P.S. You need not enclose each term of LaTeX code within 'tex' tags. It is enough if you do it for each line of code. Example: Enclosing this - \left(\imath\sin{\theta}\right)^2 - within tex tags will produce \left(\imath\sin{\theta}\right)^2.

 

[Oblio]

The way you have written is quite ambiguous. But if you mean \left(\imath\sin{\theta}\right)^2, then it is equal to -\sin^2{\theta}.

P.S. You need not enclose each term of LaTeX code within 'tex' tags. It is enough if you do it for each line of code. Example: Enclosing this - \left(\imath\sin{\theta}\right)^2 - within tex tags will produce \left(\imath\sin{\theta}\right)^2.

lol thanks!
It just does that when I click the latex icon each time.. your saying you write it all out manually?

 

[Oblio]

I'm still stuck with:

z^{2} = cos^{2}\theta + 2isin^{2}\theta - sin^{2}\theta

You'll see I still did it the long way if you quote:P

 

[neutrino]

lol thanks!
It just does that when I click the latex icon each time.. your saying you write it all out manually?

While I mostly do it manually(click n' latex is only a recent feature), I'm not asking you to do it manually.

When I click on any icon, what I get is that piece of code (say, \frac{}{} for fraction) within tex codes. The cursor is still within the those tags, so when I click on another icon, only its code is printed within the same set of tags. When I want to do a new line, I move the cursor outside the first set of tex tags.

 

[neutrino]

I'm still stuck with:
z^{2} = cos^{2}\theta + 2isin^{2}\theta - sin^{2}\theta

Shouldn't it be \cos^2{\theta} + 2\imath\cos{\theta}\sin{\theta} - \sin^2{\theta}?

 

[Oblio]

Shouldn't it be \cos^2{\theta} + 2\imath\cos{\theta}\sin{\theta} - \sin^2{\theta}?

yeah, sorry. Typo

 

[neutrino]

Did you also find the other expression using de Moivre's theorem/formula?

 

[Oblio]

oh i equate the 2 just for one of the two I am looking for? I thought that was for the other equation

 

[neutrino]

What do you get when you equate the two?

 

[Oblio]

Shouldn't it be \cos^2{\theta} + 2\imath\cos{\theta}\sin{\theta} - \sin^2{\theta}?

I've gotten to

cos2\theta=cos2\theta-isin2\theta+2isin\thetacos\theta

 

[Oblio]

im realizing now that's wrong isn't it..

 

[neutrino]

I've gotten to

cos2\theta=cos2\theta-isin2\theta+2isin\thetacos\theta

When is a + ib = c + id? (a,b,c,d are real)

 

[Oblio]

whennn...
a=c, b=d?

 

[neutrino]

Right.

So when you equate cos(2t) + isin(2t) and cos^2(t) + 2isin(t)cos(t) - sin^2(t)...?

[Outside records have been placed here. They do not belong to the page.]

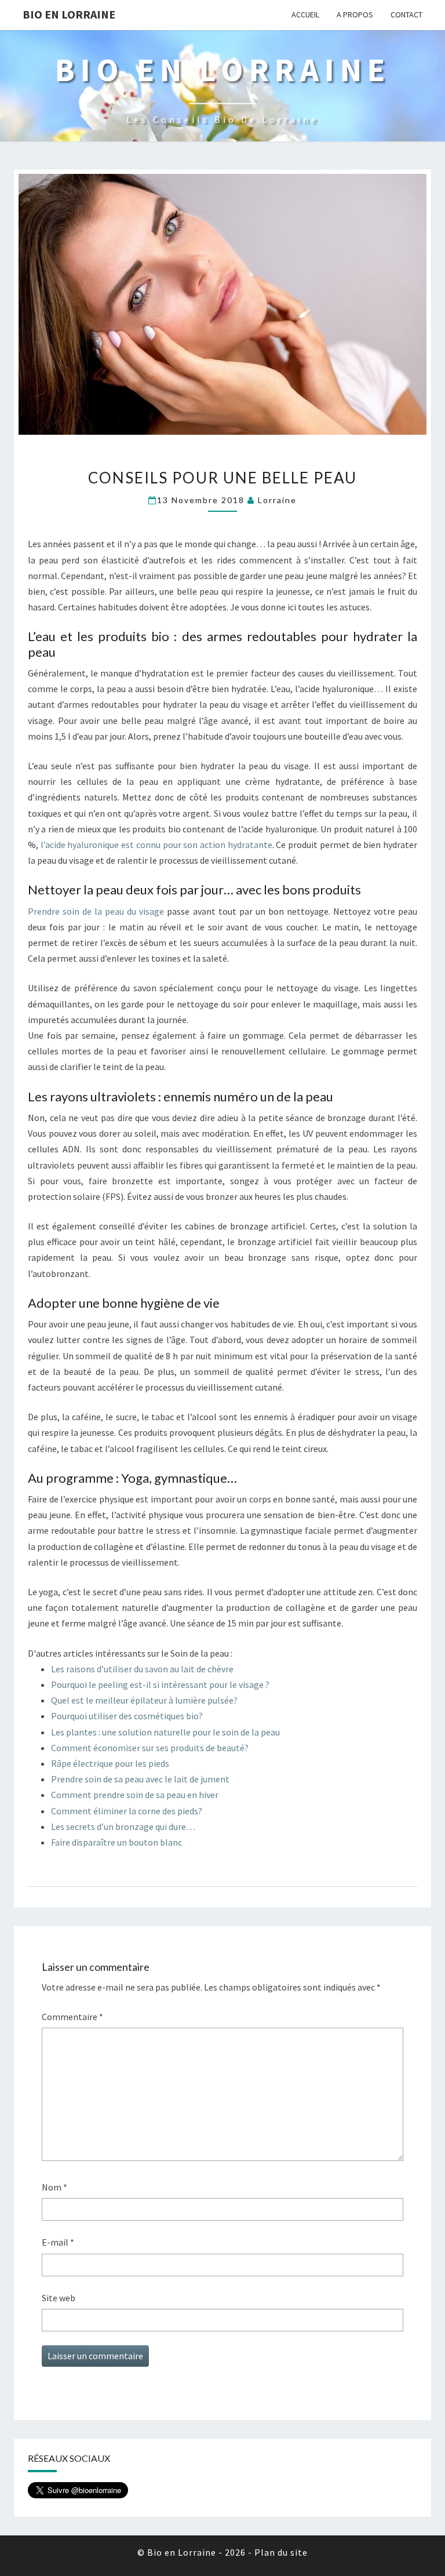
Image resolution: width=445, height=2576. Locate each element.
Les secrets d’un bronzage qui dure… (123, 1826)
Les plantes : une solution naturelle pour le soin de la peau (165, 1732)
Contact (406, 14)
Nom (54, 2187)
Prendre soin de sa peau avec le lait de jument (140, 1779)
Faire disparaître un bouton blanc (116, 1842)
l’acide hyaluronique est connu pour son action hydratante (156, 844)
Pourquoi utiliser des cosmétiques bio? (127, 1716)
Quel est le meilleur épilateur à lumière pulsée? (144, 1700)
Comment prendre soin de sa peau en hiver (134, 1794)
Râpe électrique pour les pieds (110, 1763)
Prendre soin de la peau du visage (96, 911)
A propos (355, 14)
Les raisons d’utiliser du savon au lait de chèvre (142, 1669)
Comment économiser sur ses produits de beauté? (150, 1747)
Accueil (305, 14)
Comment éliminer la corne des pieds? (126, 1811)
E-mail (58, 2242)
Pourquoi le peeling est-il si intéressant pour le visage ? (160, 1684)
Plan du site (281, 2552)
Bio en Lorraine (69, 14)
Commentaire (72, 2016)
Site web (58, 2298)
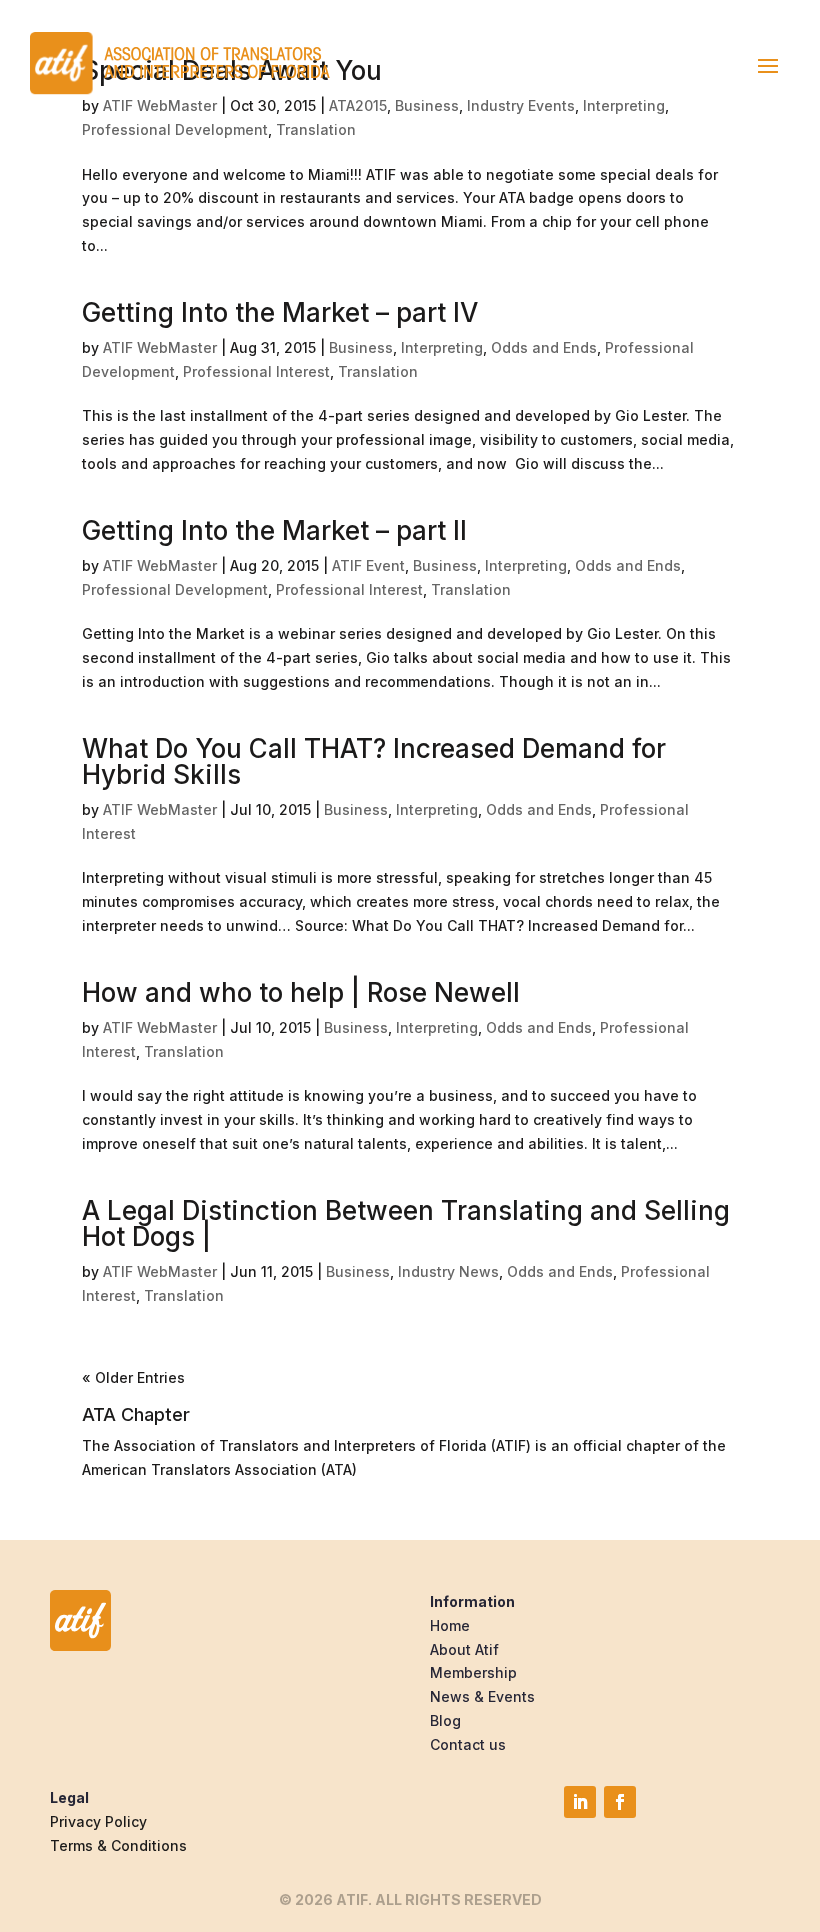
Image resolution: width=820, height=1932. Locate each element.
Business (361, 347)
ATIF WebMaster (160, 347)
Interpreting (442, 347)
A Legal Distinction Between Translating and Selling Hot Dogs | (406, 1223)
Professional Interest (256, 371)
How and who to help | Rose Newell (301, 992)
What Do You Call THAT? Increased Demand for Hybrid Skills (374, 761)
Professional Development (175, 129)
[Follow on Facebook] (620, 1802)
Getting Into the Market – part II (274, 530)
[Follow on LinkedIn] (580, 1802)
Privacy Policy (98, 1821)
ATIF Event (368, 565)
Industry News (448, 1271)
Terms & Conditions (118, 1845)
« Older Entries (133, 1377)
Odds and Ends (544, 347)
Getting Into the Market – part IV (280, 312)
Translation (316, 129)
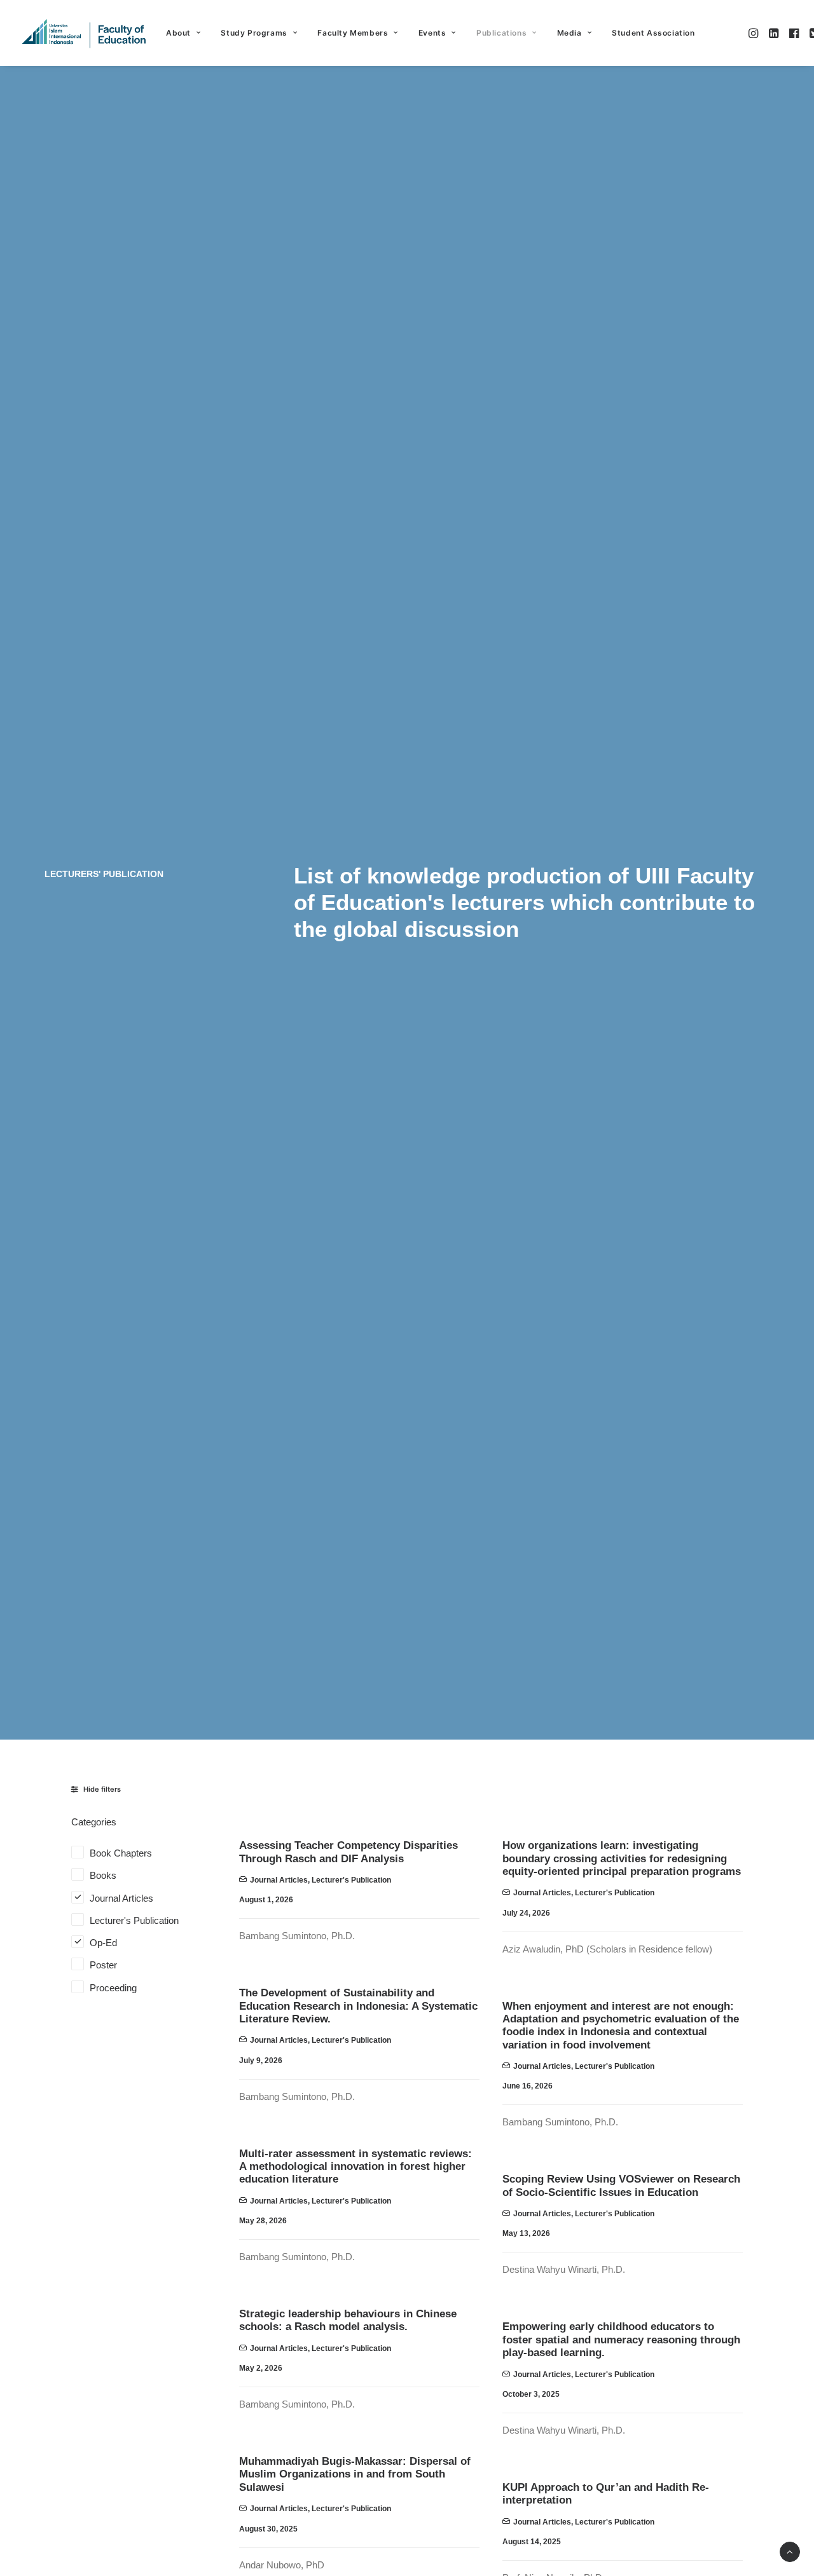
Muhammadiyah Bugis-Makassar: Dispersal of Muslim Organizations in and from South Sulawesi (355, 2474)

(using 't' instead of theta.)

 

[Oblio]

well if i use what I am trying to prove,
cos(2t) = cos^2(t)-sin^2(t)
and sin(2t) = 2sintcost

 

[Oblio]

but doesn't this method require that which I am proving, to prove it?

 

[neutrino]

well if i use what I am trying to prove,
cos(2t) = cos^2(t)-sin^2(t)
and sin(2t) = 2sintcost

but doesn't this method require that which I am proving, to prove it?

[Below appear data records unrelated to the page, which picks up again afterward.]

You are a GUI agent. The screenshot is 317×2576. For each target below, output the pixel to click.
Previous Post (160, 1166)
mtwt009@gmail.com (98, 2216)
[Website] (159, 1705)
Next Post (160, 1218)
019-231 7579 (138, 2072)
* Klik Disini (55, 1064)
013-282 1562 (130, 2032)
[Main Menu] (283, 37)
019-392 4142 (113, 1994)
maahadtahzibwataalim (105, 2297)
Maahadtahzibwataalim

No. You're just equating the real and imaginary parts of the complex numbers. All you're using is the definition of equality of two complex numbers. (a = c, b = d)

 

[Oblio]

No. You're just equating the real and imaginary parts of the complex numbers. All you're using is the definition of equality of two complex numbers. (a = c, b = d)

So is it a valid proof to say that

cos2t +isin2t = cos^2(t) + 2isintcost - sin^2(t)

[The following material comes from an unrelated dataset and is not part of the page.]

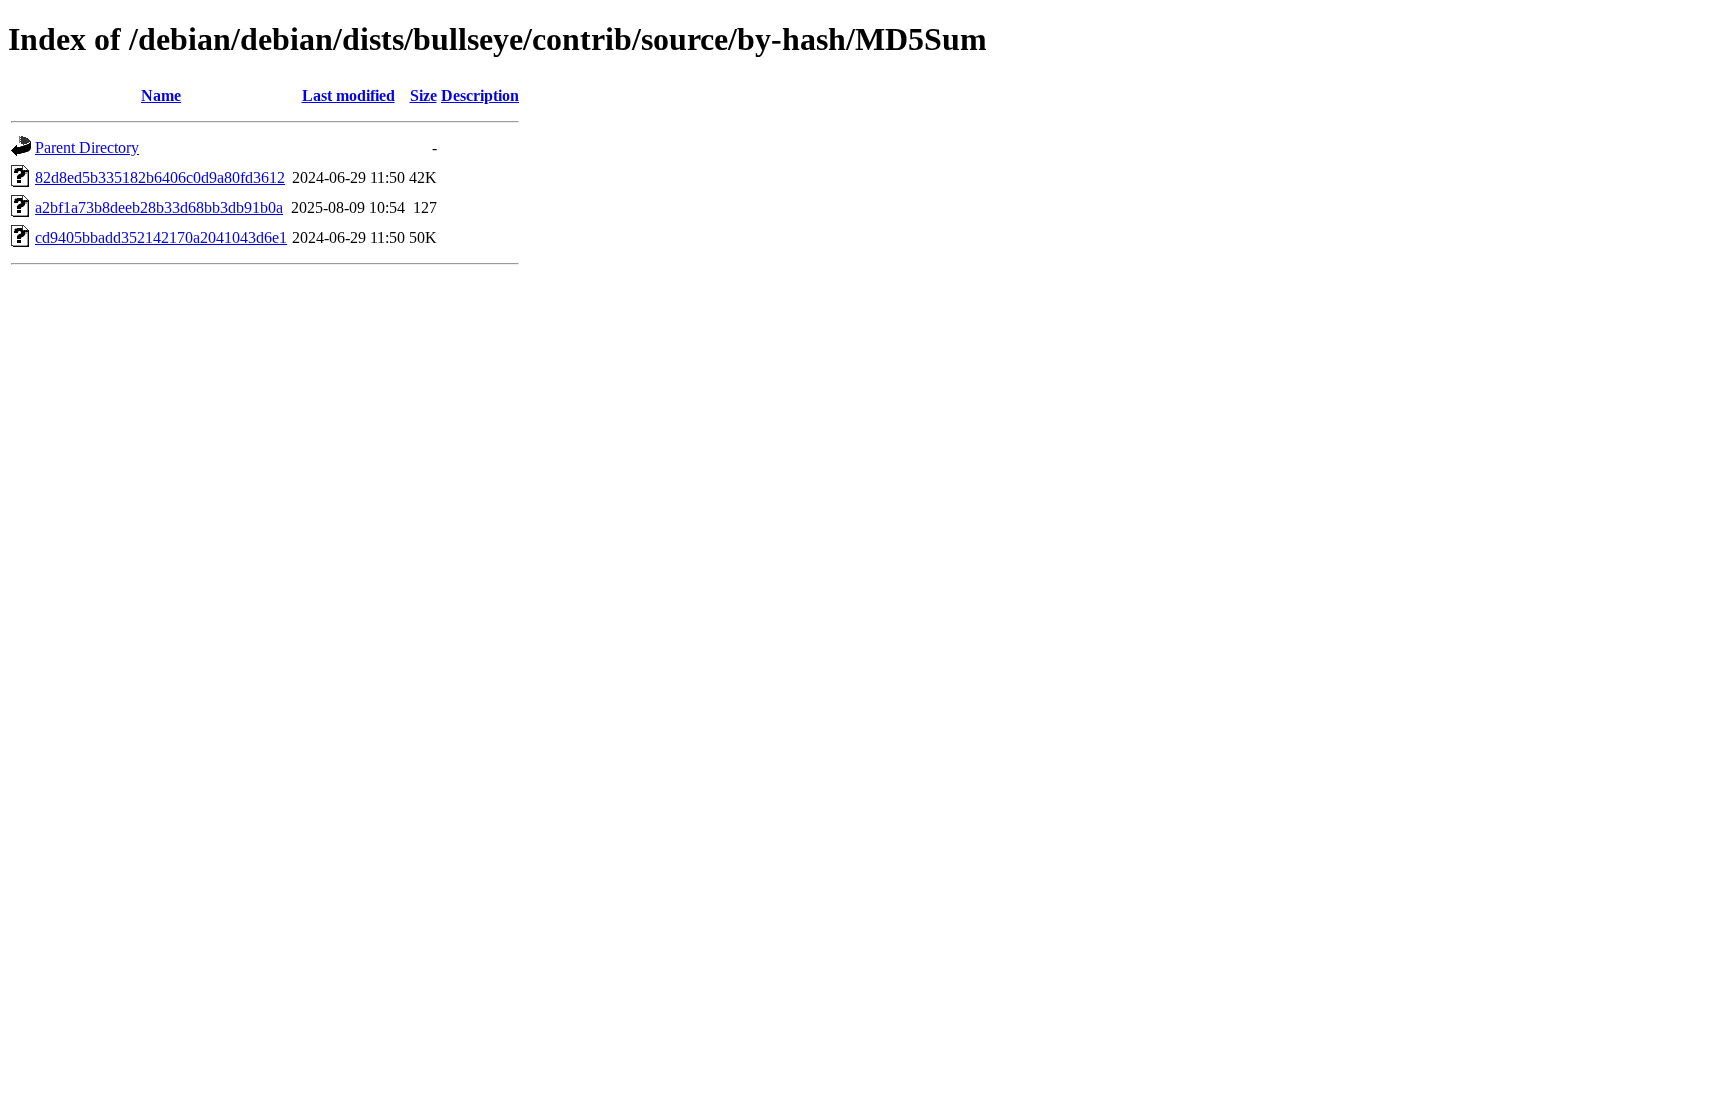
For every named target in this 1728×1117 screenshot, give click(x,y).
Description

cos2t must = cos^2(t)-sin^2(t)
sin2t=2sintcost ?

 

[neutrino]

They must be equal since the corresponding real and imaginary components are equal.

I think writing the RHS as (cos^2(t) - sin^2(t)) + i(2sin(t)cos(t)) will make things familiar to you.

 

[Oblio]

Ok.

If the i's cancel leaving:
cos2t + sin2t = cos^2(t) - sin^2(t) + 2sin(t)cos(t)

There are all real parts. You don't think I'll need to prove the two RHS pieces?